The Central Valley effect
In California's Central Valley, grass pollen season is among the most intense in the country. The Valley's agricultural grasslands, combined with a warm dry climate ideal for pollen dispersal, produce peak grass counts from late April through July — precisely when fresh tomatoes, melons, and stone fruits arrive at their peak ripeness.
This seasonal overlap is not coincidental from an immunological standpoint. The priming effect of ongoing pollen exposure — which keeps IgE levels and mast cell sensitivity elevated — means Central Valley grass-allergic patients are reacting to foods at the exact moment those foods become most available and desirable. It's a particularly frustrating seasonal coincidence.
Management
For most patients with profilin-driven grass OAS, management is practical:
- Cook or heat the food. Profilin denatures readily. Cooked tomato, roasted potato, microwaved melon — any form that has been exposed to significant heat — will be tolerated.
- Avoid raw triggers during peak grass season (May–July) if symptoms are bothersome. Many patients tolerate the same foods with fewer symptoms outside grass season, when IgE priming is lower.
- Watch for LTP involvement. If reactions occur with cooked tomato or if you've had systemic symptoms from kiwi, see an allergist. LTP reactions are not prevented by cooking.
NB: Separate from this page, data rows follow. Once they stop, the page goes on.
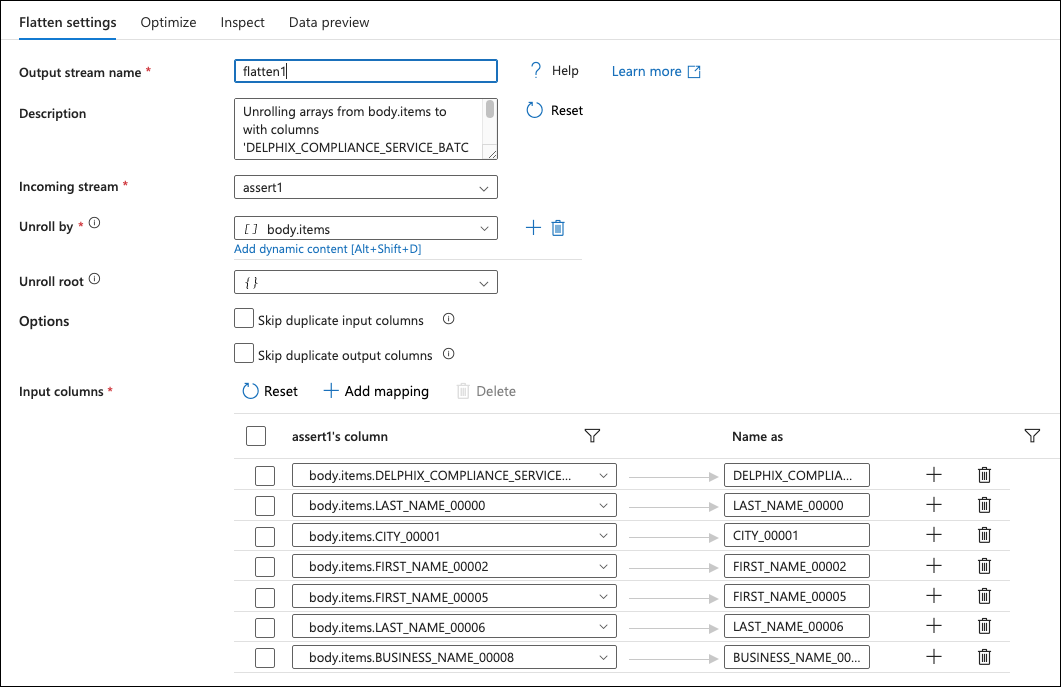The width and height of the screenshot is (1061, 687).
Task: Switch to the Optimize tab
Action: click(x=168, y=22)
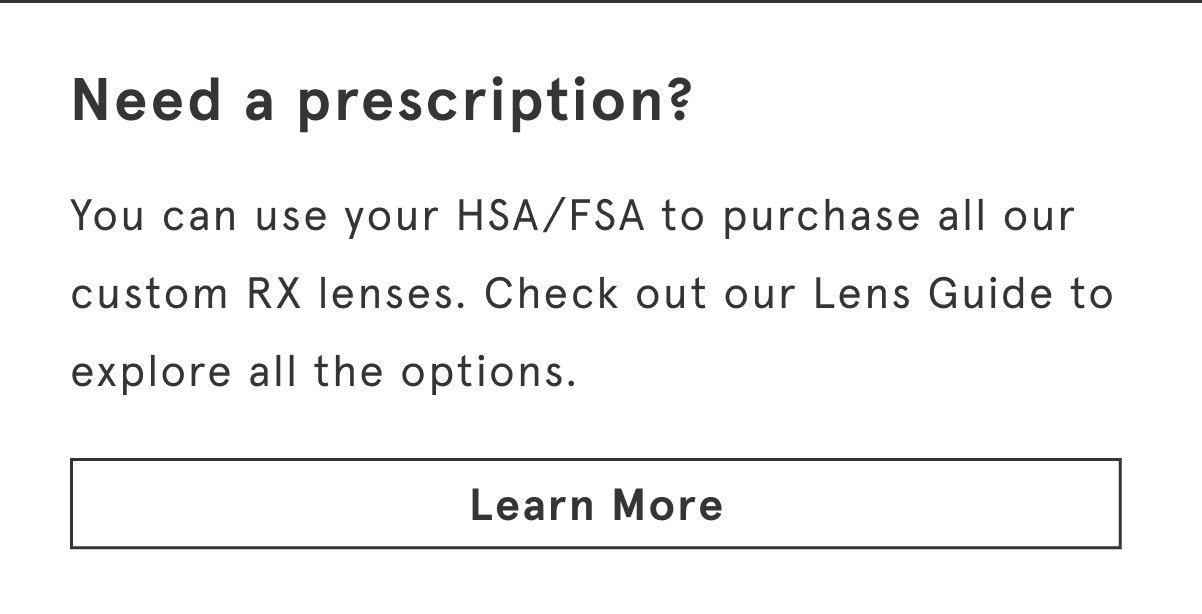
Task: Select the Need a prescription heading
Action: (384, 99)
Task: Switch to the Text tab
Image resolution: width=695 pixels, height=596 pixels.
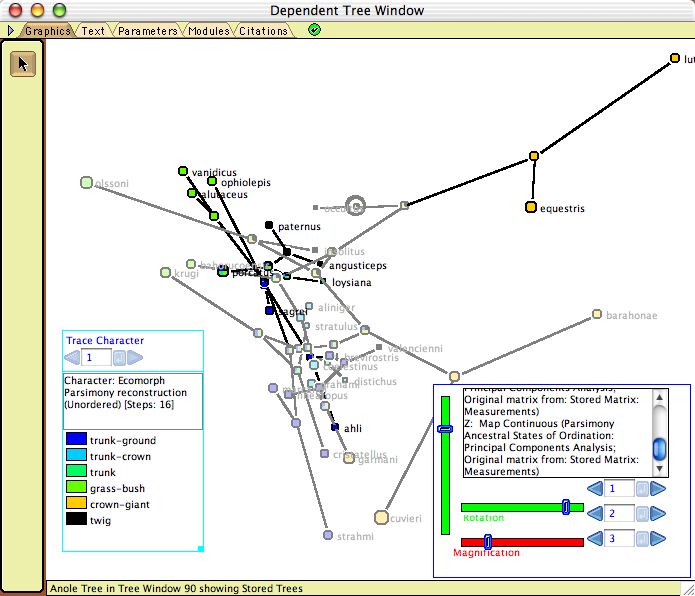Action: click(x=93, y=31)
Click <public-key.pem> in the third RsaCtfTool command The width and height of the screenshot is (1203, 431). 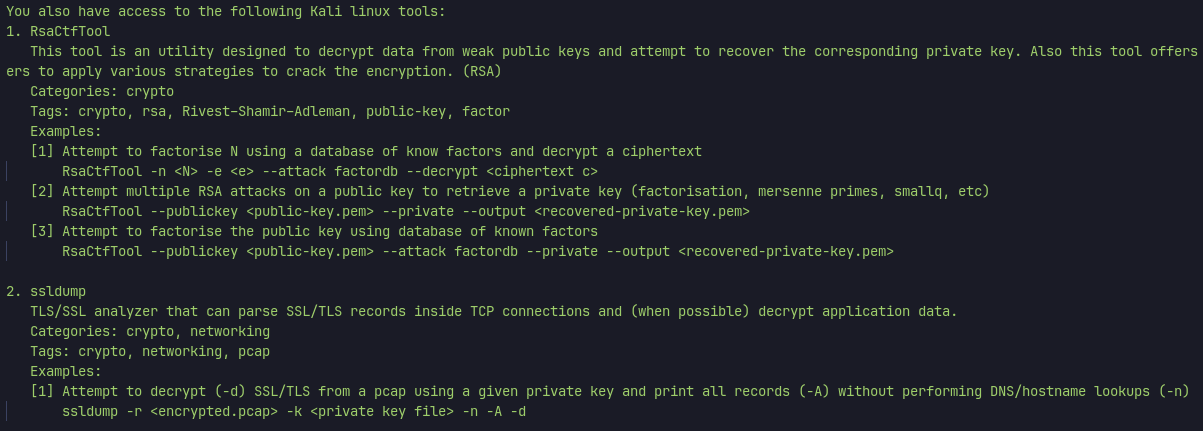[310, 251]

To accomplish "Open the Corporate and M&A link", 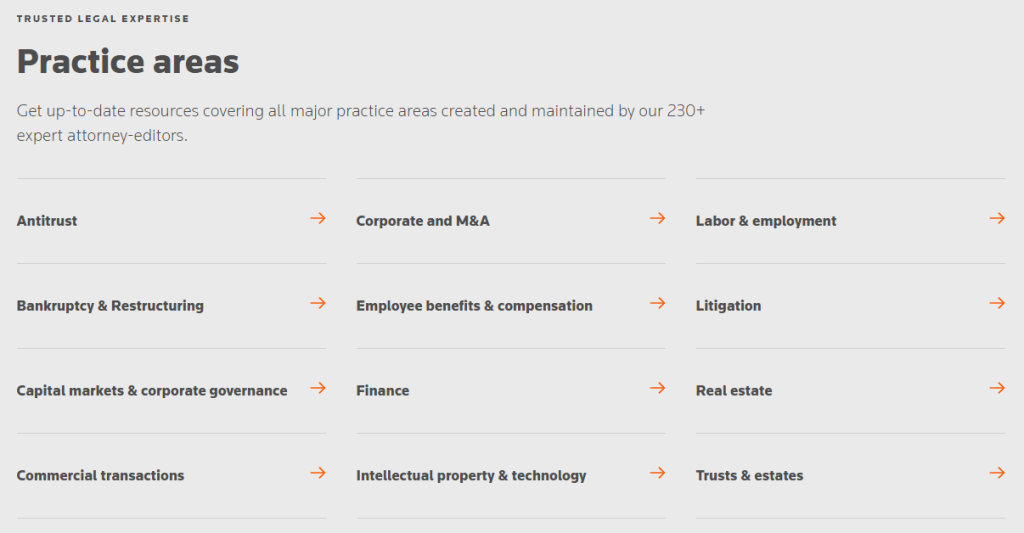I will [x=423, y=221].
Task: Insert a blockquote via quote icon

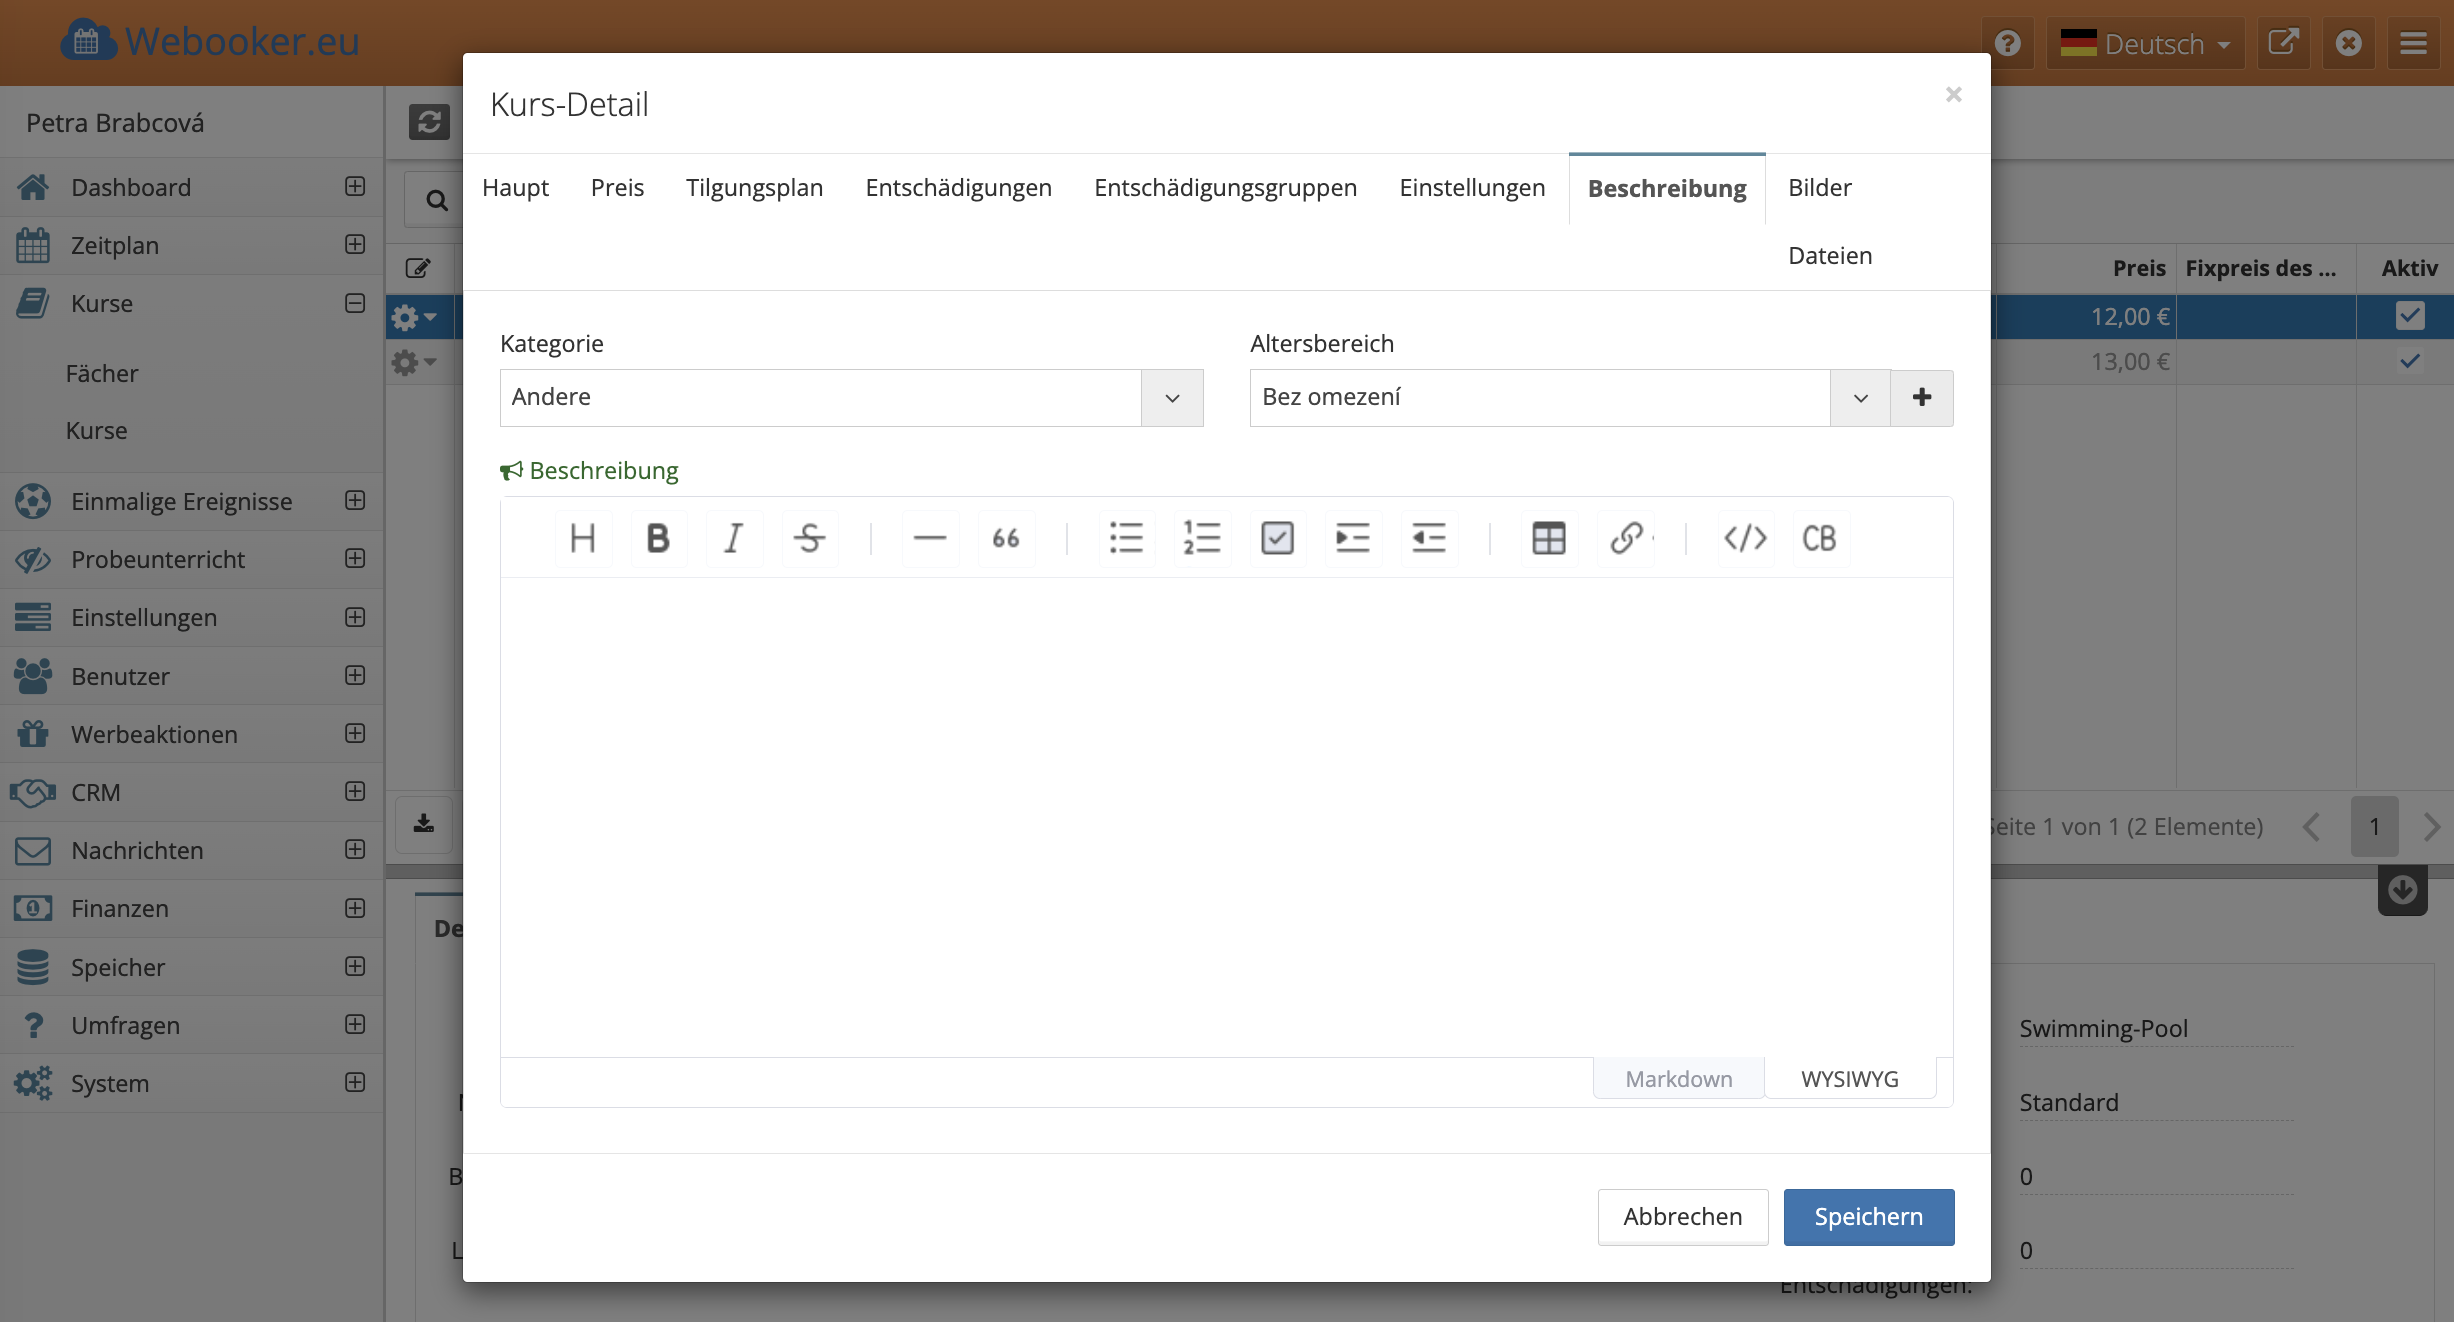Action: tap(1006, 538)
- Antihistamines may blunt mild OAS symptoms but are not a substitute for dietary avoidance. Pre-treating with an antihistamine before a meal may reduce severity but won't eliminate reactions in all patients.
- Immunotherapy for grass allergy reduces overall grass IgE burden. Studies have shown modest but meaningful reductions in OAS severity in patients who complete grass immunotherapy — sublingual grass tablets (available commercially in the US) have demonstrated this effect in clinical trials.
Sources
- Valenta R, et al. (1991). "Identification of profilin as a novel pollen allergen; IgE autoreactivity in sensitized individuals." Science, 253(5019):557–560. Foundational discovery of profilin as a pan-allergen.
- Leimgruber A, et al. (1992). "IgE-mediated allergy to food: relationship with pollen allergens." Revue Française d'Allergologie et d'Immunologie Clinique. Early documentation of grass–tomato cross-reactivity.
- Vallier P, et al. (1992). "A new and important pollen/food allergy: tomato allergy in birch pollen sensitive patients." Allergy, 47(5):558–563.
- Scheurer S, et al. (2004). "Recombinant allergens for immunotherapy: state of the art." Current Opinion in Allergy and Clinical Immunology, 4(6):585–590.
- American Academy of Allergy, Asthma & Immunology. Oral Allergy Syndrome overview.
- Skypala IJ, et al. (2015). "Sensitivity to food additives, vaso-active amines and salicylates: literature review and synthesis of evidence." Clinical and Translational Allergy, 5:34.